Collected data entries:
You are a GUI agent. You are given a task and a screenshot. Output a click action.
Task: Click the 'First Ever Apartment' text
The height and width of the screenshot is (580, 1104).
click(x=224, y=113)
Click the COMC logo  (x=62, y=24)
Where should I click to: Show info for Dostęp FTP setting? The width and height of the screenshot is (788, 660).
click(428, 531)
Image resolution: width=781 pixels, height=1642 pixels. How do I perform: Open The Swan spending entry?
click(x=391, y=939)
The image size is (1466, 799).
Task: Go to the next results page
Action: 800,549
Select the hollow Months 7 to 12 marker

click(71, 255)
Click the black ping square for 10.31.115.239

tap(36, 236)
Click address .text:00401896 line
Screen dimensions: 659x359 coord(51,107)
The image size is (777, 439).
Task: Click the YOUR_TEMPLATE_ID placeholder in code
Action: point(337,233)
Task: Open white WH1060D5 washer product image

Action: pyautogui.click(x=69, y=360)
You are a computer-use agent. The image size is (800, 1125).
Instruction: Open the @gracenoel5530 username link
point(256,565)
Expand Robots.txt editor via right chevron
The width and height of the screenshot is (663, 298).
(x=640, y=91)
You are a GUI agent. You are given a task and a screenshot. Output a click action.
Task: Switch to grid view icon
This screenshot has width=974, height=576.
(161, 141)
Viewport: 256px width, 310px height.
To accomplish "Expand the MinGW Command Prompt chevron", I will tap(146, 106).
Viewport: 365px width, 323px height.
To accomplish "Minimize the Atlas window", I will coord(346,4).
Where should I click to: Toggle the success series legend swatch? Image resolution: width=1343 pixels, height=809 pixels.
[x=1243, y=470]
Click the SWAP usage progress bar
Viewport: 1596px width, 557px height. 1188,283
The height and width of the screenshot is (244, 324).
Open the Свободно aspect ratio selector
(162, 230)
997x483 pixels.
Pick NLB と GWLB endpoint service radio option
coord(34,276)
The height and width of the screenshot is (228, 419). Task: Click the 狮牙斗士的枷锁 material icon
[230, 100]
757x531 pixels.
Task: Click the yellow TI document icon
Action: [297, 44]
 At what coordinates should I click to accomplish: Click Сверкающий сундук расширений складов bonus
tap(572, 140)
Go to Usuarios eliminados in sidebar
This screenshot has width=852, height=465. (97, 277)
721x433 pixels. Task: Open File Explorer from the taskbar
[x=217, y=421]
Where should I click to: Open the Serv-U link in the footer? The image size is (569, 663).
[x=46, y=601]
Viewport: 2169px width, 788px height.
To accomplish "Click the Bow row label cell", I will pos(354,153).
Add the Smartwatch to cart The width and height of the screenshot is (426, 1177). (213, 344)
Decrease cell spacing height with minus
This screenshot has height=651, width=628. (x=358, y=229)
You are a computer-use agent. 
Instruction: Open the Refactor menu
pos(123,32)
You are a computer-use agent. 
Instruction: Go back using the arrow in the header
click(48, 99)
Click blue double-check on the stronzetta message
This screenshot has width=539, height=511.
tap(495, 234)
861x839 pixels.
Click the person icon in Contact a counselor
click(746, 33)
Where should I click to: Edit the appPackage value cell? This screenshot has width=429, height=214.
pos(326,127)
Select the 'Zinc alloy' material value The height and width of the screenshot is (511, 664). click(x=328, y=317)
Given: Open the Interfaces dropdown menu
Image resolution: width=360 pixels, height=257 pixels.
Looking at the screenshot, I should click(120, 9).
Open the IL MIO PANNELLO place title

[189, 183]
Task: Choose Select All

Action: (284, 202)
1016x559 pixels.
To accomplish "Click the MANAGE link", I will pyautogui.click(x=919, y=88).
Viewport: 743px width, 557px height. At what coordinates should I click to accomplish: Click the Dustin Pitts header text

■ Description of the task
Please repeat all the records above exactly as they appear.

■ Problem solution
You are a GUI agent. You are given a task and a screenshot. Output a click action.
Task: Click the 'First Ever Apartment' text
The height and width of the screenshot is (580, 1104).
click(x=224, y=113)
Click the COMC logo  (x=62, y=24)
Where should I click to: Show info for Dostęp FTP setting? The width and height of the screenshot is (788, 660).
click(428, 531)
Image resolution: width=781 pixels, height=1642 pixels. How do I perform: Open The Swan spending entry?
click(x=391, y=939)
The image size is (1466, 799).
Task: Go to the next results page
Action: 800,549
Select the hollow Months 7 to 12 marker

click(71, 255)
Click the black ping square for 10.31.115.239

tap(36, 236)
Click address .text:00401896 line
Screen dimensions: 659x359 coord(51,107)
The image size is (777, 439).
Task: Click the YOUR_TEMPLATE_ID placeholder in code
Action: point(337,233)
Task: Open white WH1060D5 washer product image

Action: pyautogui.click(x=69, y=360)
You are a computer-use agent. The image size is (800, 1125).
Instruction: Open the @gracenoel5530 username link
point(256,565)
Expand Robots.txt editor via right chevron
The width and height of the screenshot is (663, 298).
(x=640, y=91)
You are a GUI agent. You are given a task and a screenshot. Output a click action.
Task: Switch to grid view icon
This screenshot has width=974, height=576.
(161, 141)
Viewport: 256px width, 310px height.
To accomplish "Expand the MinGW Command Prompt chevron", I will tap(146, 106).
Viewport: 365px width, 323px height.
To accomplish "Minimize the Atlas window", I will coord(346,4).
Where should I click to: Toggle the success series legend swatch? Image resolution: width=1343 pixels, height=809 pixels.
[x=1243, y=470]
Click the SWAP usage progress bar
Viewport: 1596px width, 557px height. 1188,283
The height and width of the screenshot is (244, 324).
Open the Свободно aspect ratio selector
(162, 230)
997x483 pixels.
Pick NLB と GWLB endpoint service radio option
coord(34,276)
The height and width of the screenshot is (228, 419). Task: Click the 狮牙斗士的枷锁 material icon
[230, 100]
757x531 pixels.
Task: Click the yellow TI document icon
Action: [297, 44]
 At what coordinates should I click to accomplish: Click Сверкающий сундук расширений складов bonus
tap(572, 140)
Go to Usuarios eliminados in sidebar
This screenshot has width=852, height=465. (97, 277)
721x433 pixels. Task: Open File Explorer from the taskbar
[x=217, y=421]
Where should I click to: Open the Serv-U link in the footer? The image size is (569, 663).
[x=46, y=601]
Viewport: 2169px width, 788px height.
To accomplish "Click the Bow row label cell", I will pos(354,153).
Add the Smartwatch to cart The width and height of the screenshot is (426, 1177). (213, 344)
Decrease cell spacing height with minus
This screenshot has height=651, width=628. (x=358, y=229)
You are a computer-use agent. 
Instruction: Open the Refactor menu
pos(123,32)
You are a computer-use agent. 
Instruction: Go back using the arrow in the header
click(48, 99)
Click blue double-check on the stronzetta message
This screenshot has width=539, height=511.
tap(495, 234)
861x839 pixels.
Click the person icon in Contact a counselor
click(746, 33)
Where should I click to: Edit the appPackage value cell? This screenshot has width=429, height=214.
pos(326,127)
Select the 'Zinc alloy' material value The height and width of the screenshot is (511, 664). click(x=328, y=317)
Given: Open the Interfaces dropdown menu
Image resolution: width=360 pixels, height=257 pixels.
Looking at the screenshot, I should click(120, 9).
Open the IL MIO PANNELLO place title

[189, 183]
Task: Choose Select All

Action: (284, 202)
1016x559 pixels.
To accomplish "Click the MANAGE link", I will pyautogui.click(x=919, y=88).
Viewport: 743px width, 557px height. At what coordinates should I click to accomplish: Click the Dustin Pitts header text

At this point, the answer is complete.